§ Exercise description: Rewrite every row below, substituting "caption" for each "label" and keeping everything else the same. Omit the pictures from your answer.

[Dataset excerpts start]

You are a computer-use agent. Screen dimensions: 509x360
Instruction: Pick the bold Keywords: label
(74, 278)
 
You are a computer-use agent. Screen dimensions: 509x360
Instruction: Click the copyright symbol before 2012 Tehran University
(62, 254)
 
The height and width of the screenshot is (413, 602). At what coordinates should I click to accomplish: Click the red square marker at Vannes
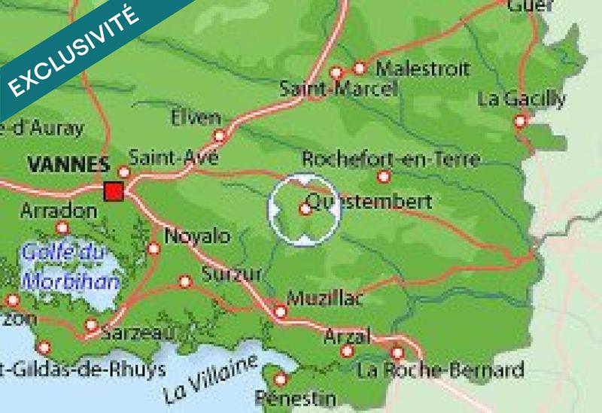coord(114,191)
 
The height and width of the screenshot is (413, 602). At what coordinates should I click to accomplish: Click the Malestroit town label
coord(423,68)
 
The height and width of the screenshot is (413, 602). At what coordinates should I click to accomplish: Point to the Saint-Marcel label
coord(338,89)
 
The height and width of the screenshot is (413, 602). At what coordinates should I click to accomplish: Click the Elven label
coord(196,117)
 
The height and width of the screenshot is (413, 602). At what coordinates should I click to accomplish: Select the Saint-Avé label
coord(174,158)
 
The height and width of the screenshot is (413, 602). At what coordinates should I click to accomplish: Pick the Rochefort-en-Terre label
coord(390,159)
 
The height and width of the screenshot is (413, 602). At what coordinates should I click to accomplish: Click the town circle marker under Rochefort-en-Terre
coord(384,177)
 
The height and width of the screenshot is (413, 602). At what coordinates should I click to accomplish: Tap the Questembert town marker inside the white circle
coord(306,209)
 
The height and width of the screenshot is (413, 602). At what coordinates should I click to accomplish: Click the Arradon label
coord(59,210)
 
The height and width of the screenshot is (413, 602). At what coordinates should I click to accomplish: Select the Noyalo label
coord(197,236)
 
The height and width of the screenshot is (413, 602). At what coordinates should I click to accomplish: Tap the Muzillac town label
coord(325,298)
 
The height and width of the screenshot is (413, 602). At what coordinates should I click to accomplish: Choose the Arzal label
coord(347,336)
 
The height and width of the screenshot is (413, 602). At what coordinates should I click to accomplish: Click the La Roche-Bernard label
coord(441,370)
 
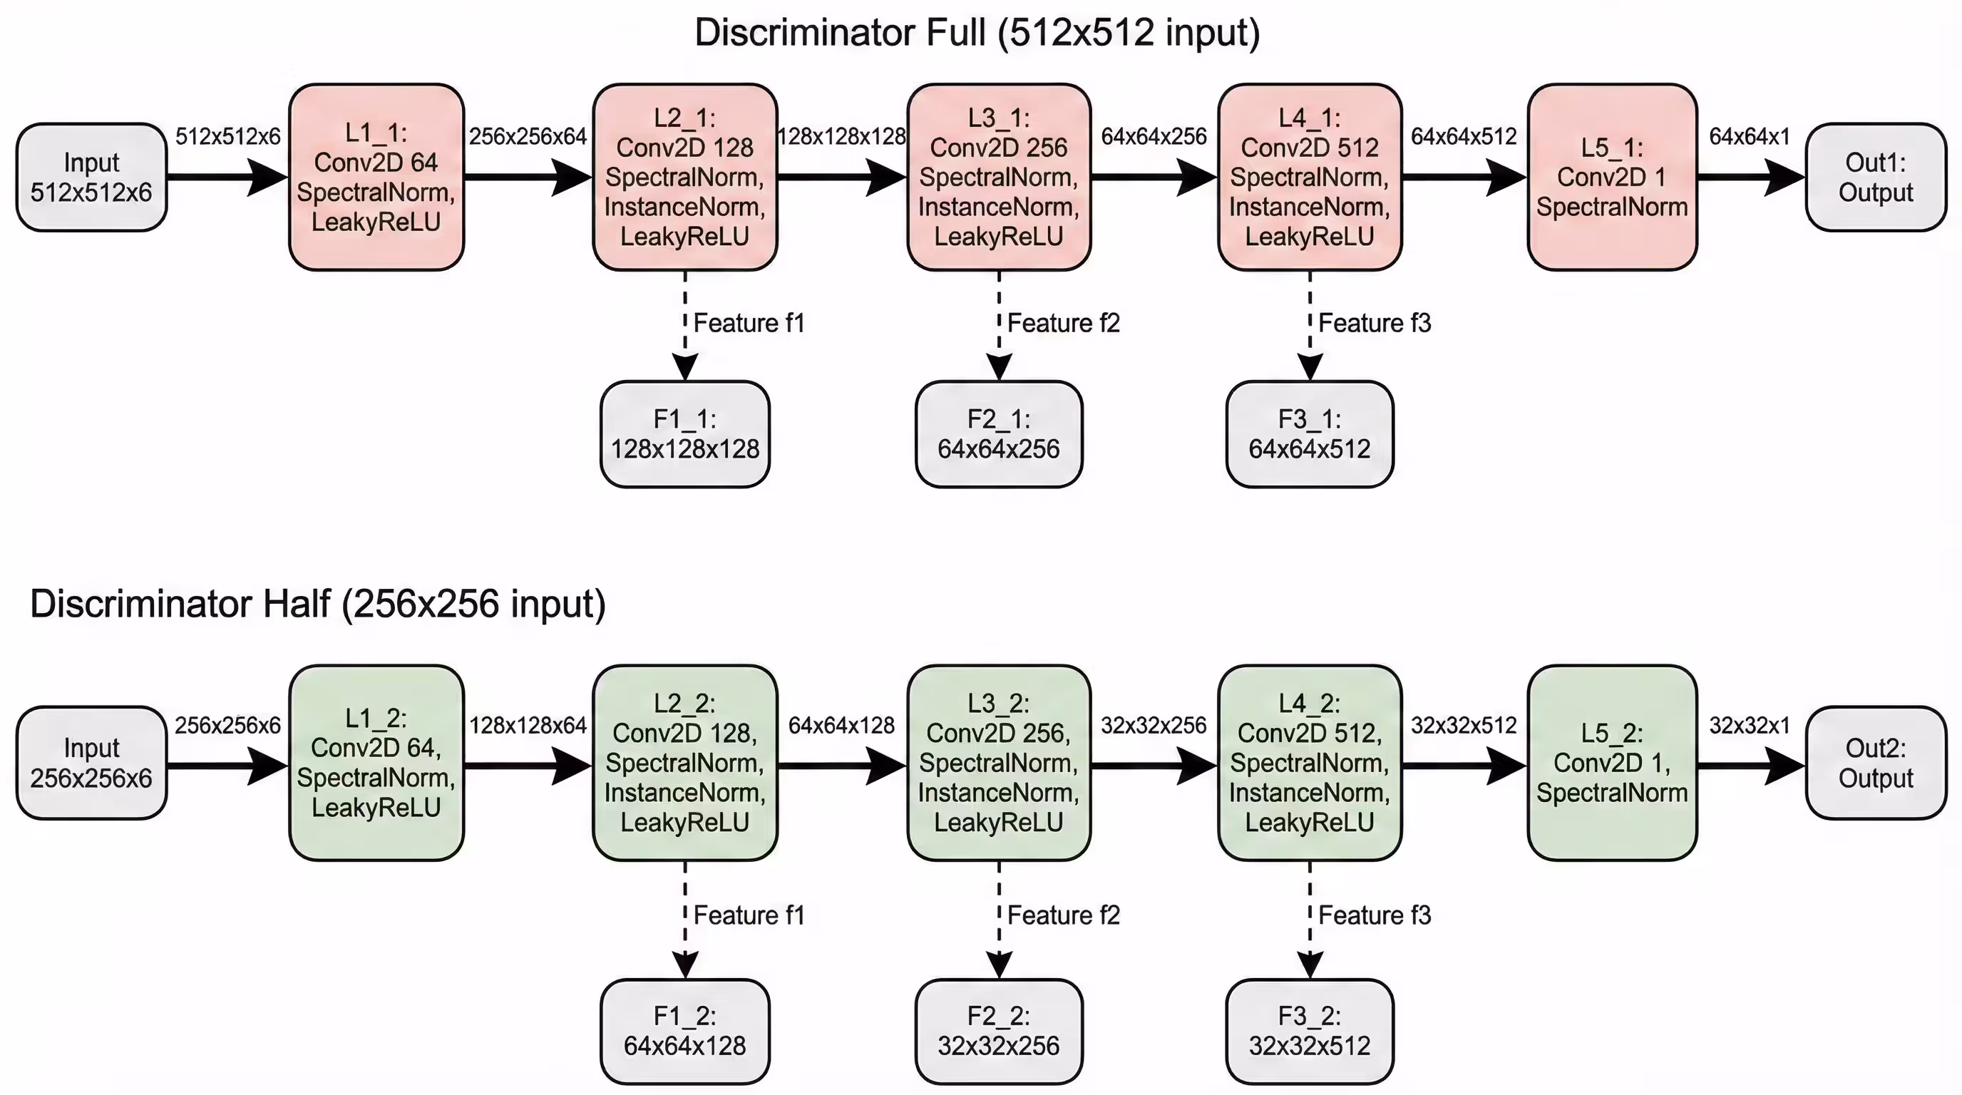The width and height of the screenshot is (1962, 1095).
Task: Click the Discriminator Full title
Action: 977,34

[Dataset excerpts end]

§ Exercise solution:
You are a computer-use agent. Screen dimensions: 509x360
Instruction: Pick the bold Keywords: caption
(74, 278)
 
You are a computer-use agent. Screen dimensions: 509x360
Instruction: Click the copyright symbol before 2012 Tehran University
(62, 254)
 
The height and width of the screenshot is (413, 602). At what coordinates should I click to accomplish: Click the red square marker at Vannes
coord(114,191)
 
The height and width of the screenshot is (413, 602). At what coordinates should I click to accomplish: Click the Malestroit town caption
coord(423,68)
 
The height and width of the screenshot is (413, 602). At what coordinates should I click to accomplish: Point to the Saint-Marcel caption
coord(338,89)
 
The height and width of the screenshot is (413, 602). At what coordinates should I click to accomplish: Click the Elven caption
coord(196,117)
 
The height and width of the screenshot is (413, 602). At what coordinates should I click to accomplish: Select the Saint-Avé caption
coord(174,158)
 
The height and width of the screenshot is (413, 602). At what coordinates should I click to accomplish: Pick the Rochefort-en-Terre caption
coord(390,159)
 
The height and width of the screenshot is (413, 602). At what coordinates should I click to accomplish: Click the town circle marker under Rochefort-en-Terre
coord(384,177)
 
The height and width of the screenshot is (413, 602). At what coordinates should I click to accomplish: Tap the Questembert town marker inside the white circle
coord(306,209)
 
The height and width of the screenshot is (413, 602). At what coordinates should I click to accomplish: Click the Arradon caption
coord(59,210)
 
The height and width of the screenshot is (413, 602). At what coordinates should I click to accomplish: Select the Noyalo caption
coord(197,236)
 
The height and width of the screenshot is (413, 602). At what coordinates should I click to accomplish: Tap the Muzillac town caption
coord(325,298)
 
The height and width of the screenshot is (413, 602). At what coordinates should I click to accomplish: Choose the Arzal caption
coord(347,336)
 
The height and width of the screenshot is (413, 602). At what coordinates should I click to accomplish: Click the La Roche-Bernard caption
coord(441,370)
 
The width and height of the screenshot is (1962, 1095).
Task: Click the Discriminator Full title
Action: 977,34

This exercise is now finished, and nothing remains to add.